* _What you need to do_: Starting at the beginning of the records and ending at the line that contains "Action: tap(396, 79)", extract every line word for word, including that final line. Leave the pictures out of your answer.

* _Dataset records_:
>> BEGIN
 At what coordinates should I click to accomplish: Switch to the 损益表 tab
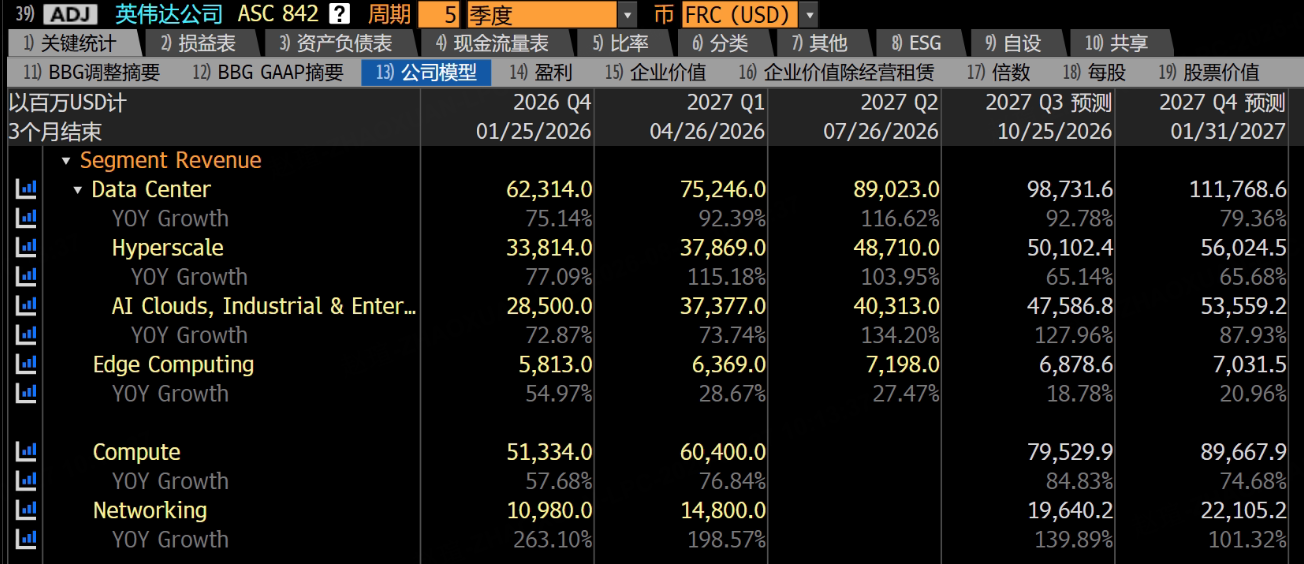pyautogui.click(x=197, y=43)
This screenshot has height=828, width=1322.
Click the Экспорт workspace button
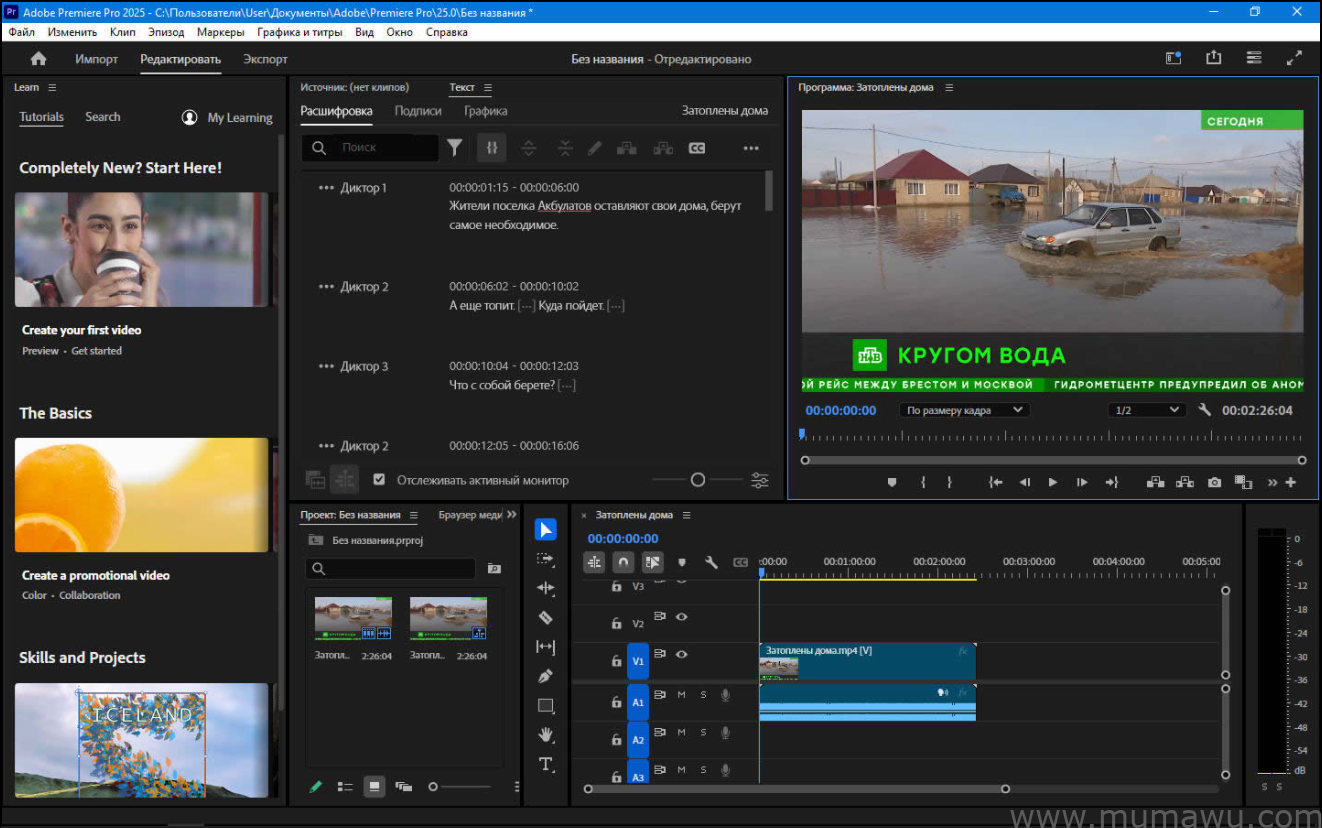(264, 58)
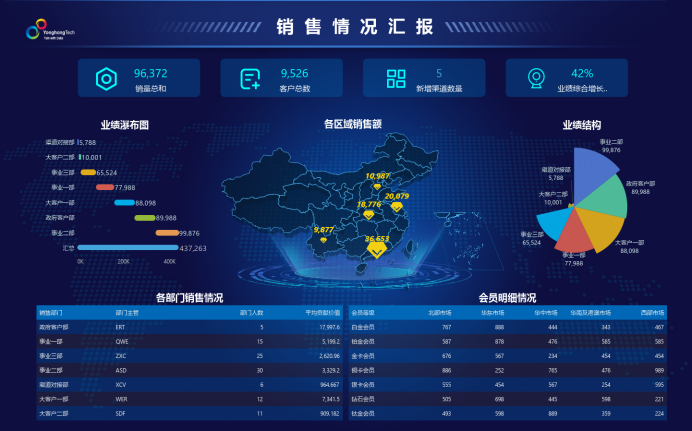
Task: Click the grid icon beside 新增渠道数量
Action: tap(396, 79)
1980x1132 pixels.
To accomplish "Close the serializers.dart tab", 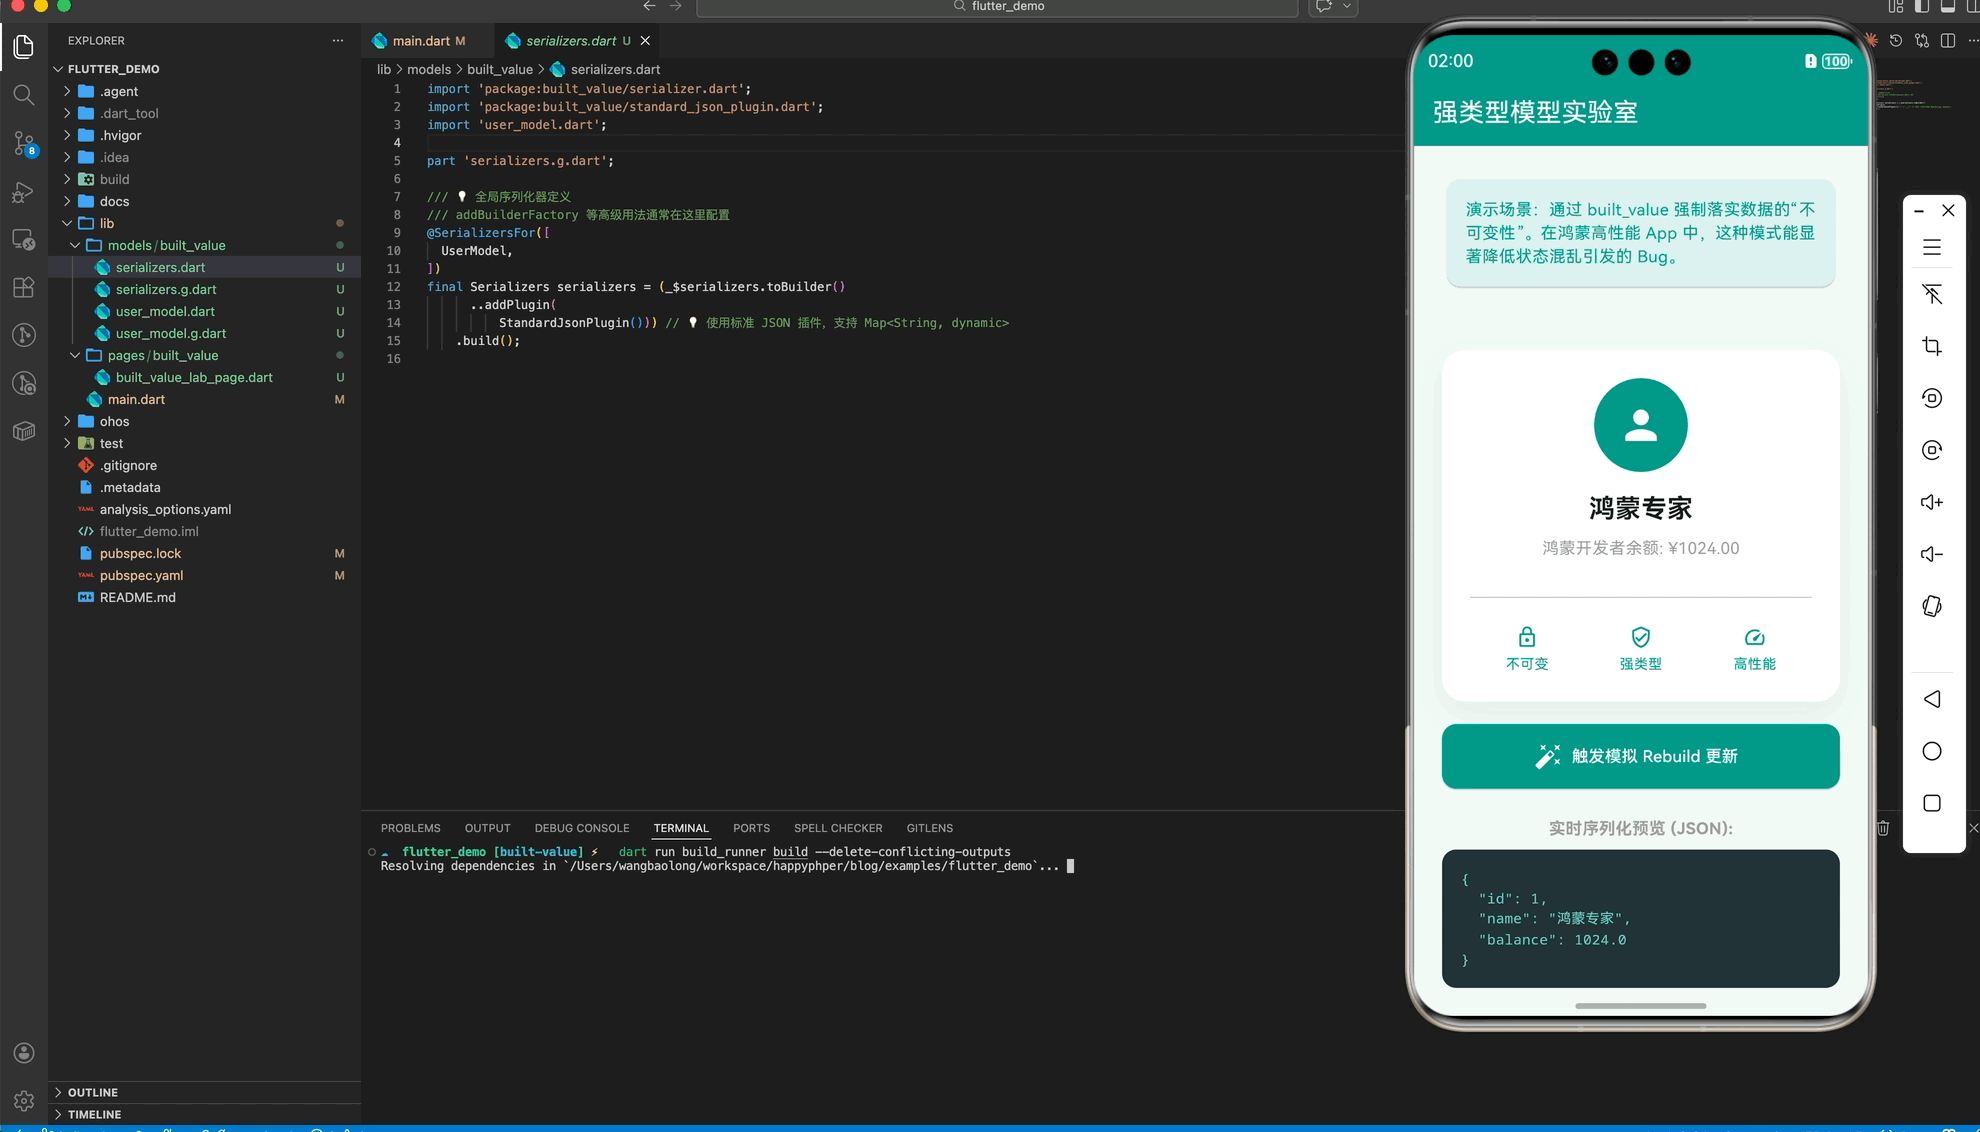I will pyautogui.click(x=645, y=41).
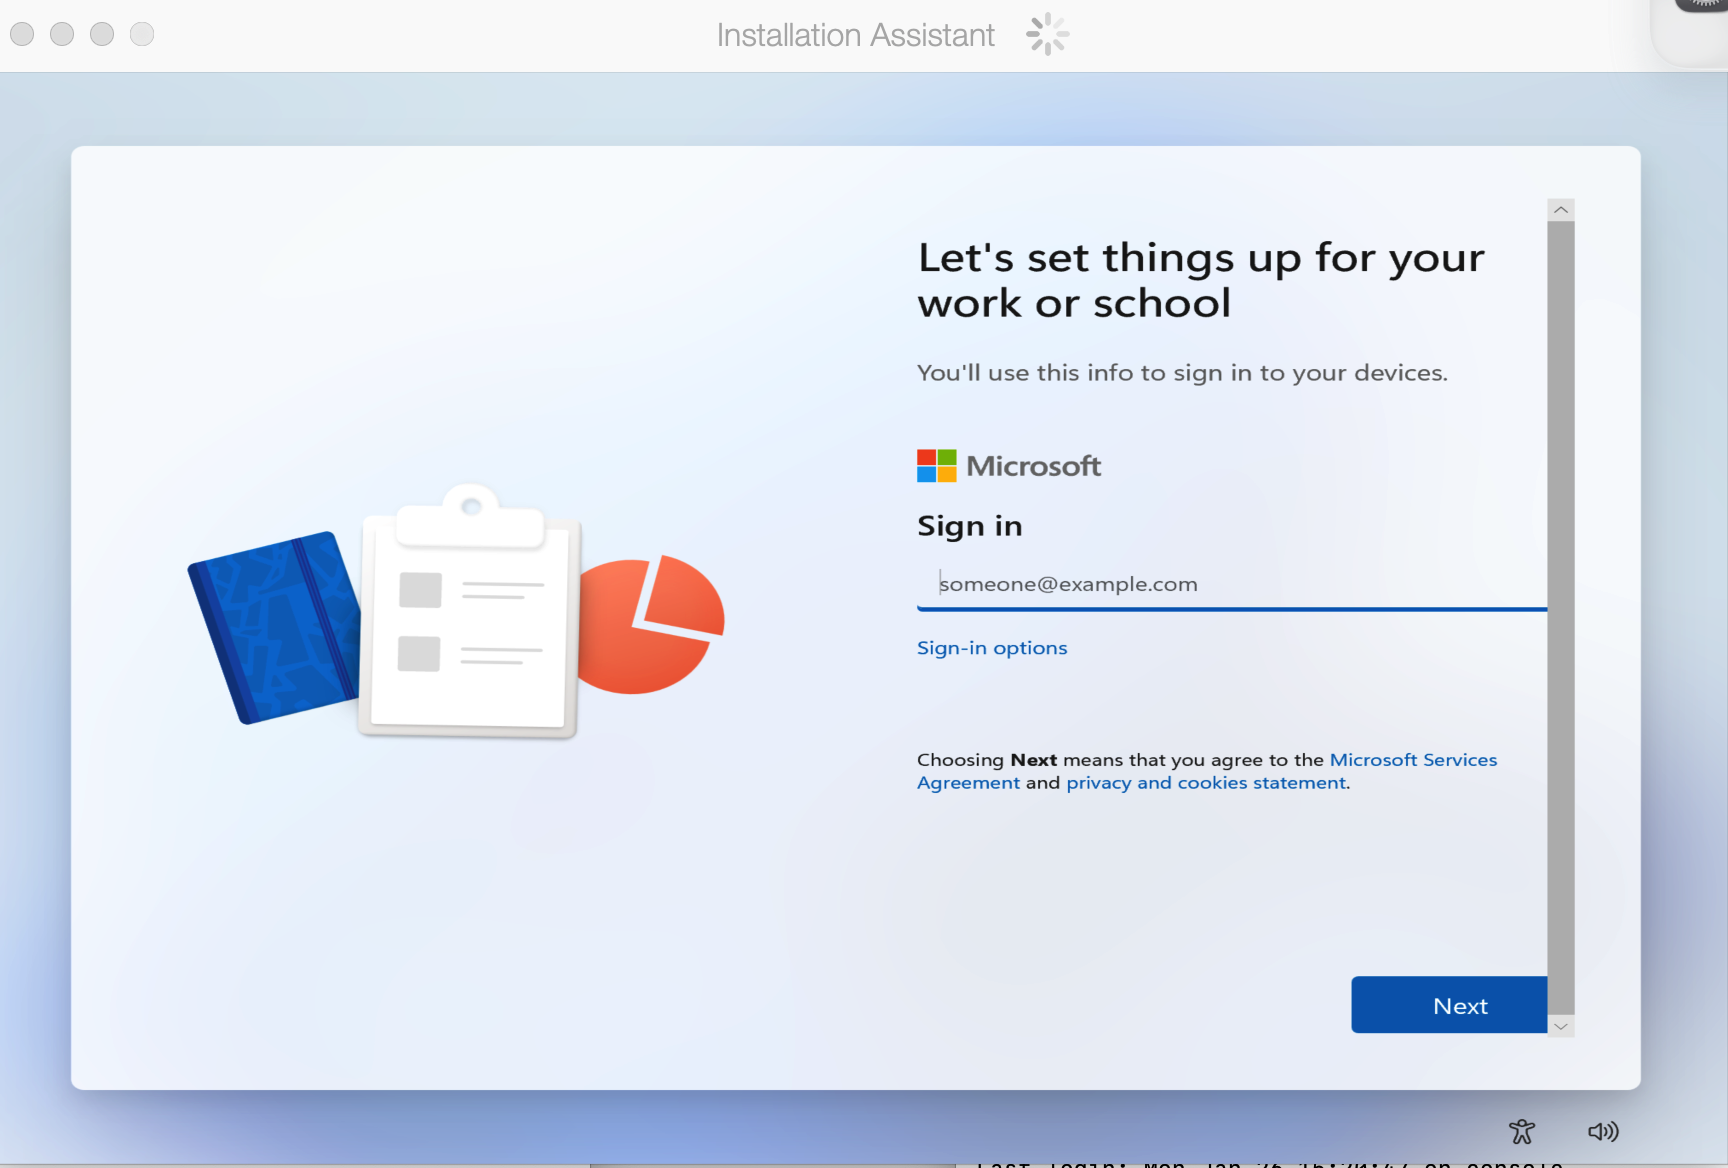Click the speaker volume icon
This screenshot has width=1728, height=1168.
pyautogui.click(x=1603, y=1131)
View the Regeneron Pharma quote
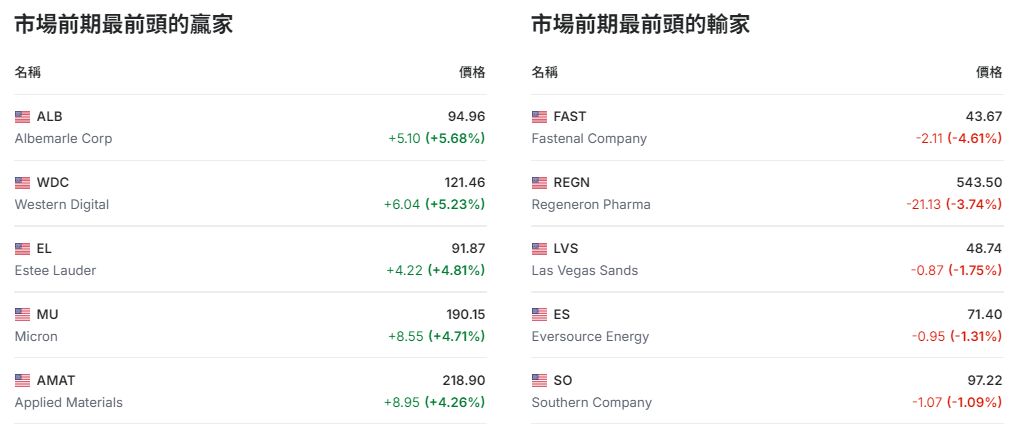 590,205
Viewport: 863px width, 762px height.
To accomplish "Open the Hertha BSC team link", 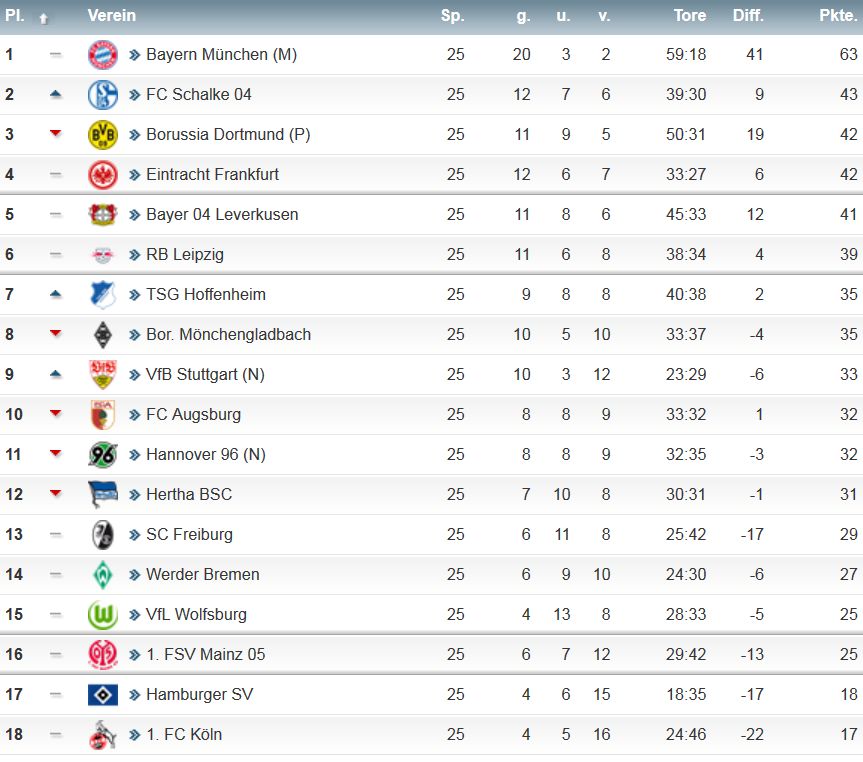I will click(x=188, y=494).
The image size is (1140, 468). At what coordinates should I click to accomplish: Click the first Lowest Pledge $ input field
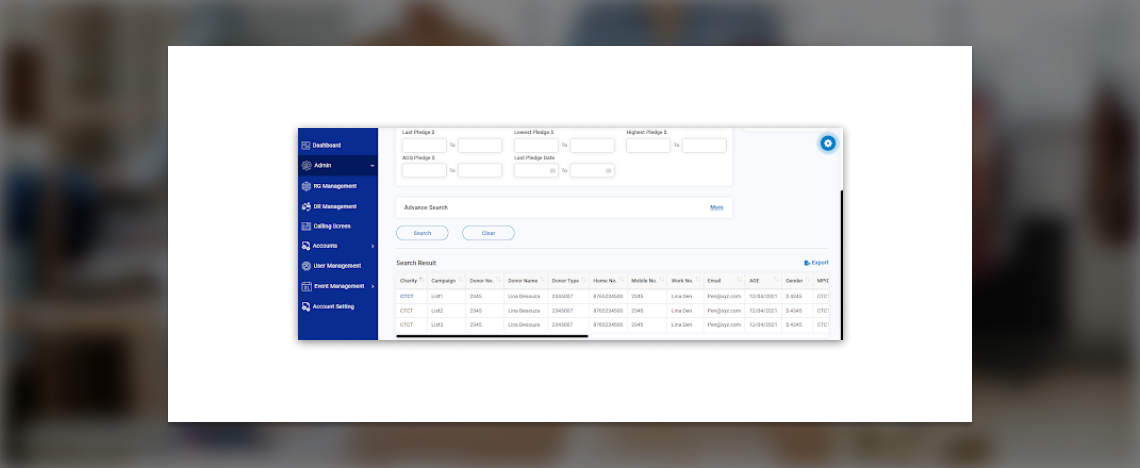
>> END
* _Worked solution_:
 At what coordinates should I click to accomplish: Switch to the 损益表 tab
pyautogui.click(x=197, y=43)
This screenshot has height=828, width=1322.
Click the Экспорт workspace button
(264, 58)
Task: Click the grid icon beside 新增渠道数量
Action: tap(396, 79)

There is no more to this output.